Subj:     History Exam (S442)
          From: darrell94590 on 7/10/2005
Drawing from eHow.com

 Everyone over 40 should have a pretty easy time at this exam.
 If you are under 40 you can claim a handicap.  Click 'HERE'
 to try this cute, fun exam.

Subj:     Baby Boomers - Then And Now (S107, S343)
          From: Anaise on 99-02-10
      and From: drgolfmd on 8/24/2003

 Then: Killer Weed
  Now: Weed Killer

 Then: Getting caught with Hustler magazine
  Now: Getting caught by Hustler magazine

 Then: Hoping for a BMW
  Now: Hoping for a BM

 Then: The Grateful Dead
  Now: Dr. Kevorkian

 Then: Getting out to a new, hip joint
  Now: Getting a new hip joint

 Then: Moving to California because it's cool
  Now: Moving to California because it's warm

 Then: Being called into the principal's office
  Now: Storming into the principal's office

 Then: Peace Sign
  Now: Mercedes Logo

 Then: OJ, cutting and slashing
  Now: OJ, cutting and slashing

 Then: Getting your head stoned
  Now: Getting your headstone

 Then: "The Making of the President"
  Now: The making of the President

 Then: "Going blind"
  Now: REALLY going blind

 Then: Long hair
  Now: Longing for hair

 Then: Acid rock
  Now: Acid reflux

 Then: Worrying about no one coming to your party
  Now: Worrying about no one coming to your funeral

 Then: President Johnson
  Now: The President's johnson

 Then: Fighting to get rid of the lying President
  Now: Fighting to keep the lying President

 Then: The perfect high
  Now: The perfect high-yield mutual fund

 Then: Elvis in the army
  Now: Elvis in a UFO

 Then: Keg
  Now: EKG

 Then: Swallowing acid
  Now: Swallowing antacid

 Then: You're growing pot
  Now: Your growing pot

 Then: Watching John Glenn's historic flight with your parents
  Now: Watching John Glenn's historic flight with your kids

 Then: Trying to look like Marlon Brando or Elizabeth Taylor
  Now: Trying not to look like Marlon Brando or Elizabeth Taylor

 Then: Passing the driving test
  Now: Passing the vision test

 Then: Seeds and stems
  Now: Roughage

 Then: Popping pills, smoking joints
  Now: Popping joints

 Then: Whatever...
  Now: Depends

 Then: "Off the pigs"
  Now: "No bacon please, I am watching my cholesterol"

 Then: Ommmmmm
  Now: Ummmmm

 Then: Our president's struggle with Fidel
  Now: Our president's struggle with fidelity

Subj:     Official Baby Boomer Qualifying Exam (S92)
          From: auntieg on 98-11-01

 Name the Beatles - both the first and last name of each, of
 course. Consider this a warm-up. [If you can't answer this
 one without thinking, close up the test, and move on to some-
 thing else. We have nothing further to discuss. ]

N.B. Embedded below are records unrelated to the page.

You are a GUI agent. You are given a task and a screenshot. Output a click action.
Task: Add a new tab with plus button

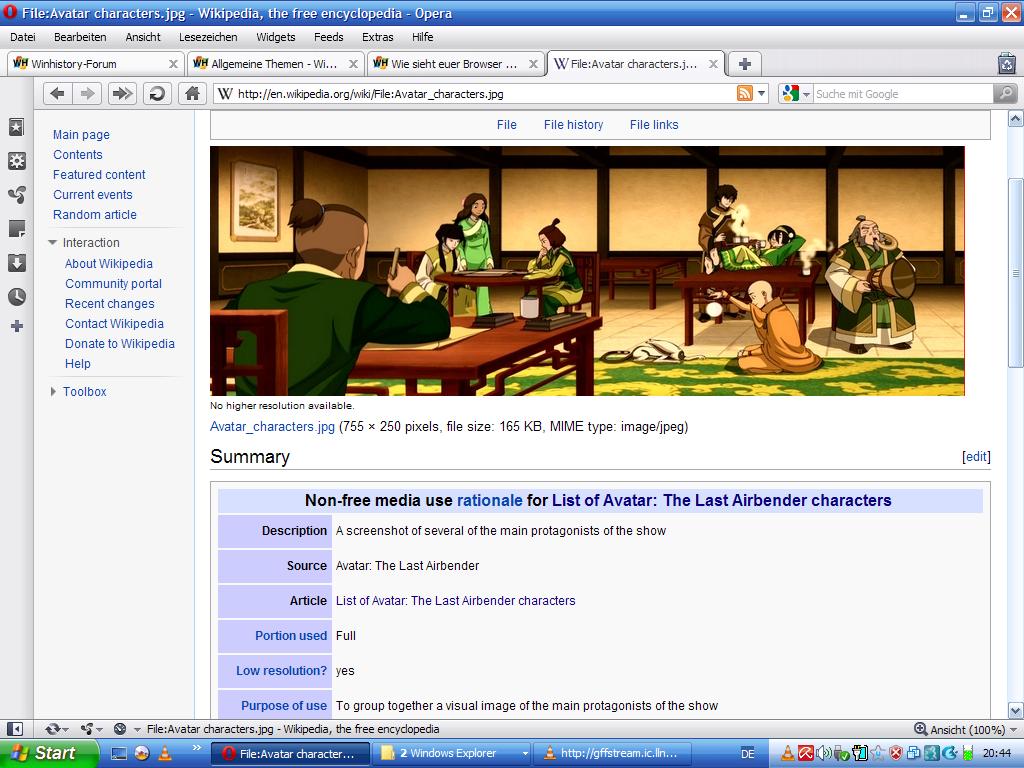pos(744,63)
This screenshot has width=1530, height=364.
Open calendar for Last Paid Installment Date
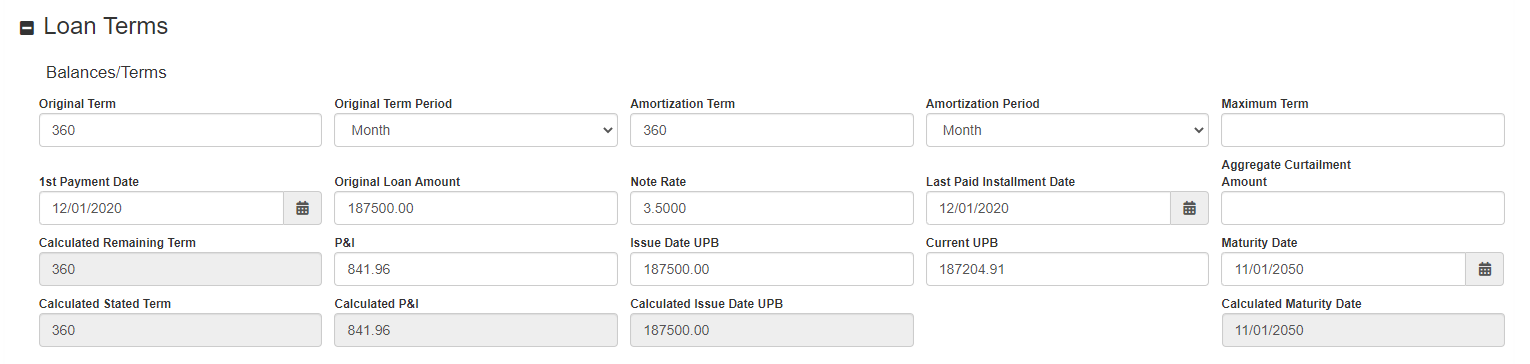(1189, 208)
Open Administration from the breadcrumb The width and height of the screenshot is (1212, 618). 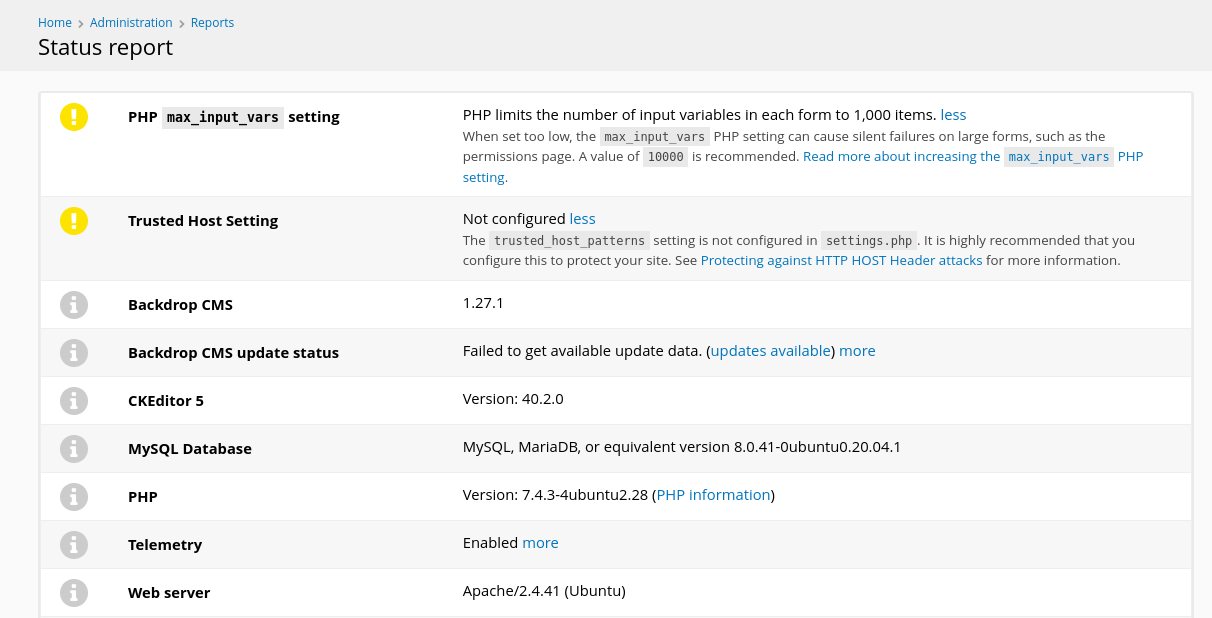coord(131,23)
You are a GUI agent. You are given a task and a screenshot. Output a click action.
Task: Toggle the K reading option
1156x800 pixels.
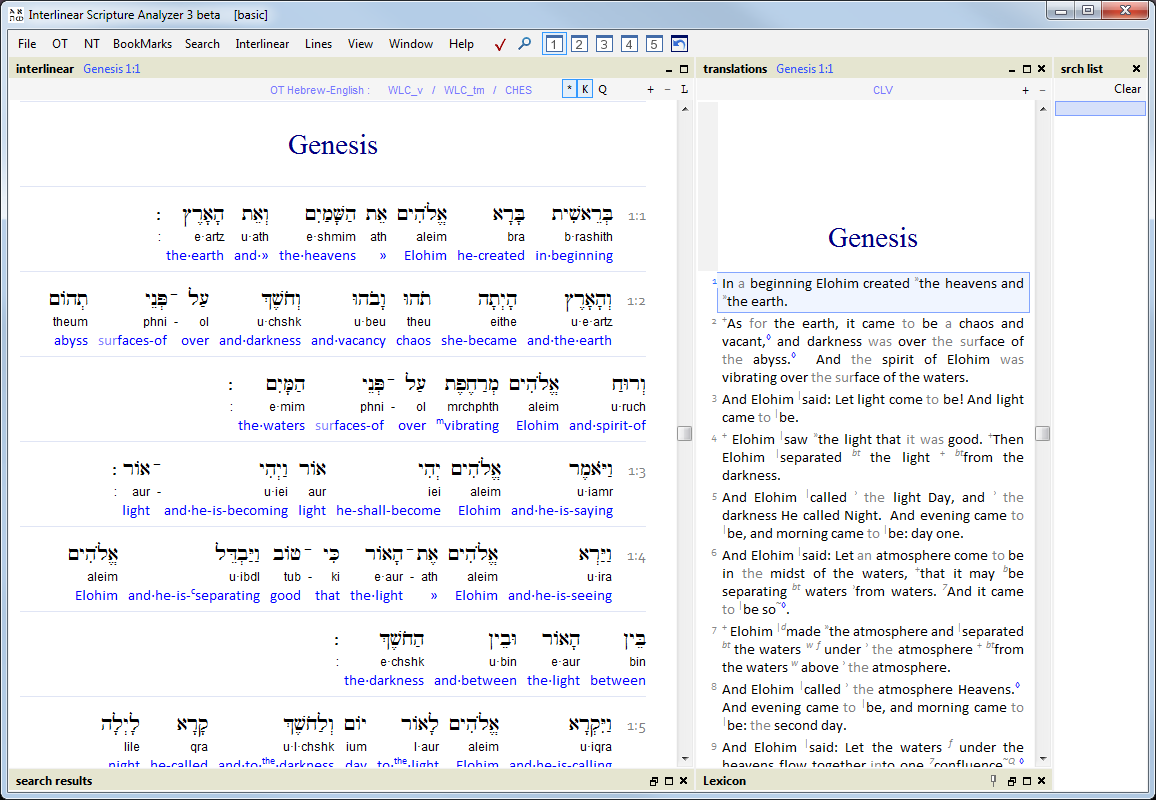(x=585, y=89)
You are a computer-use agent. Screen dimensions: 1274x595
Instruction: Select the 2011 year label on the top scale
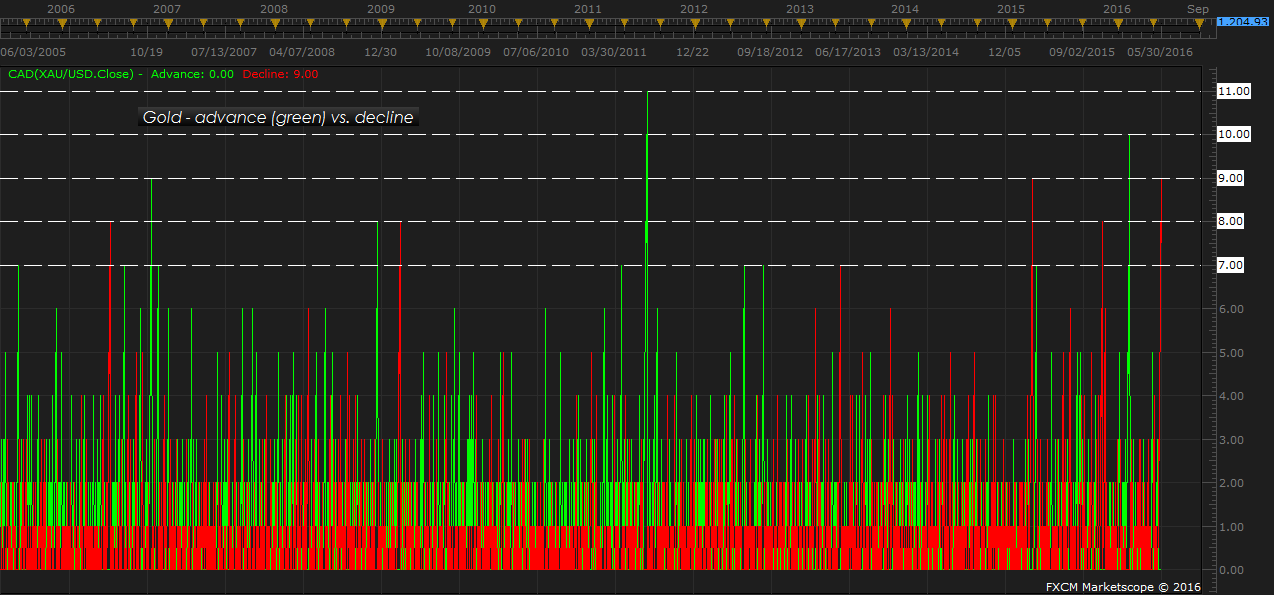(588, 8)
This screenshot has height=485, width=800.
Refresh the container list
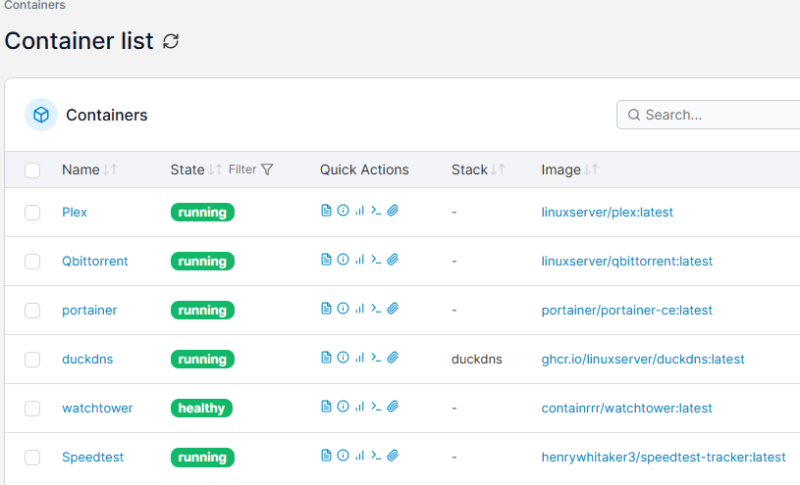click(x=171, y=41)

 Finish the line: "Lions and tigers and bears, ____   _____!"
 Admittedly, this came along before we boomers were born.
 But we remember it from both the movies and the boob tube.

 "Hey kids, what time is it?" _____ ________ _______ _______.

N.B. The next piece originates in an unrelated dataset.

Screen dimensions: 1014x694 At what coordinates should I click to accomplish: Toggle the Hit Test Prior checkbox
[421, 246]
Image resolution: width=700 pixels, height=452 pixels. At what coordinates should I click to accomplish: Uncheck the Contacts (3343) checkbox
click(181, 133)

 What do M?M's do? _____  ___  ______  ________ , _____ ___
 _____ _______ .

 What helps build strong bodies 12 ways? ________  ________.

 Long before he was Mohammed Ali, before he was The
 Greatest, we knew him was _________ _________.

 "You'll wonder where the yellow went,
 _____  ____  ______  _____ ______  _____ ___________."

 Those post-baby boomers, or baby boomer wannabees, know
 Bob Denver as the Skipper's "little buddy." But we true
 boomers know that Bob Denver is actually Dobie's closest
 friend, _____________ G. _____________.

 "M-I-C: See ya' real soon; K-E-Y: ______?
 __________ ____ _______ ______."

 Definition: A "streaker" is someone who might go running
 through the lobby of the girls' dormitory ________________.

 "Brylcream: ___ ________ _______ _______ ______ _______."

 Bob Dylan advised us never to trust anyone _______  _____.

 From the early days of our music, real rock 'n roll, finish
 this line: "I wonder, wonder, wonder...wonder who; _______
 _______ ______ ______ ____ ________."

 And while we're remembering rock n' roll, try this one:
 "War... uh-huh, huh...yea; what is it good for?
 __________ ___________."

 This is from a kinder and gentler protest song, but the
 question is just as profound: Where have all the flowers
 gone?  Perhaps you could use a little help here: "Where
 have all the flowers gone, long time passing?  Where have
 all the flowers gone, long time ago?  Where have all the
 flowers gone? ____  ___  _________ _____  ___."

 Meanwhile, back home in Metropolis, Superman fights a
 never-ending battle for truth, justice, and
 ______ _______________ __________.

 He came out of the University of Alabama, and became one
 of the best quarterbacks in the history of the NFL, and
 later went on to appear in a television commercial wearing
 women's stockings.  He is Broadway _______  _____________.

 "I'm Popeye the sailor man; I'm Popeye the sailor man. I'm
 strong to the finish, ______  __  _____ ___ _______ .  I'm
 Popeye the sailor man."

 Your children probably recall that Peter Pan was recently
 played by Robin Williams, but we will always remember when
 Peter was played by  ___________  _____________.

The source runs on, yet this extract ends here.